Tax breaks on agricultural machinery imports will boost the productivity of Pakistan's agriculture sector by reducing financial barriers and incentivising advanced technology adoption, said an official.
“This empowers farmers, promotes food security, and supports sustainable practices, thus unlocking the sector’s potential for a prosperous future,” said Muzammil Hussain, Scientific Officer at National Agriculture Research Centre (NARC), while talking to WealthPK.
“Domestic industry has limited capacity to produce agricultural machinery and equipment, accounting for 15% of the country's total requirements. Production is expected to remain limited over the coming four years due to factors like raw material availability, limited project financing, and lack of research and development (R&D) facilities,” he said.
“Most of the locally produced machinery is based on outdated technology and its efficiency is substantially low.

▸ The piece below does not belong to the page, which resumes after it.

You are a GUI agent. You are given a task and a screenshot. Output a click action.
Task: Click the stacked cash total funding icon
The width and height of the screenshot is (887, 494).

A wide variety of more sophisticated equipment is imported, but local farmers prefer replacement and spare parts manufactured locally due to relatively low cost,” he said.
“Tractors, combine harvesters, irrigation equipment, and other advanced machinery can revolutionise the way farmers operate, enabling them to save time, reduce labour costs, and increase their output,” he said.
However, he said, the high cost associated with purchasing such machinery acts as a major barrier for Pakistani farmers, many of whom struggle with limited financial resources.
“Tax breaks on agricultural machinery imports by the government will address this financial hurdle and encourage the adoption of advanced technology. These tax incentives would reduce burden on farmers, making modern machinery more affordable and accessible,” Muzammil said.
He said modern machinery enables precise and targeted farming practices such as accurate seeding, fertilisation, and irrigation, resulting in optimised crop growth and higher yields. This, in turn, would enable Pakistan to meet the rising food demand of its growing population and reduce its reliance on food imports, thus enhancing food security and self-sufficiency.
According to local industry sources, the total land area under cultivation during the fiscal year 2021-22 was approximately 48 million hectares, which decreased around 2% compared to the previous year.
According to government estimates, the total size of the agricultural machinery sector is approximately $1 billion, consisting of a combination of tractors, harvesters, irrigation equipment, and other small-scale agricultural machinery. Industry experts believe that a considerable gap exists in the per-acre availability of tractors and other agricultural machinery in Pakistan.
Approximately 692,626 tractor units were operational in the country during the July-March period of the fiscal year 2022-23, resulting in the availability of approximately 0.9 horsepower (HP) per acre against the required power of 1.4 HP per acre.
Pakistan’s total tractor production stood at 22,626 during the period under review compared to 41,872 produced over the same period of 2021-22, showing a decrease of 46%.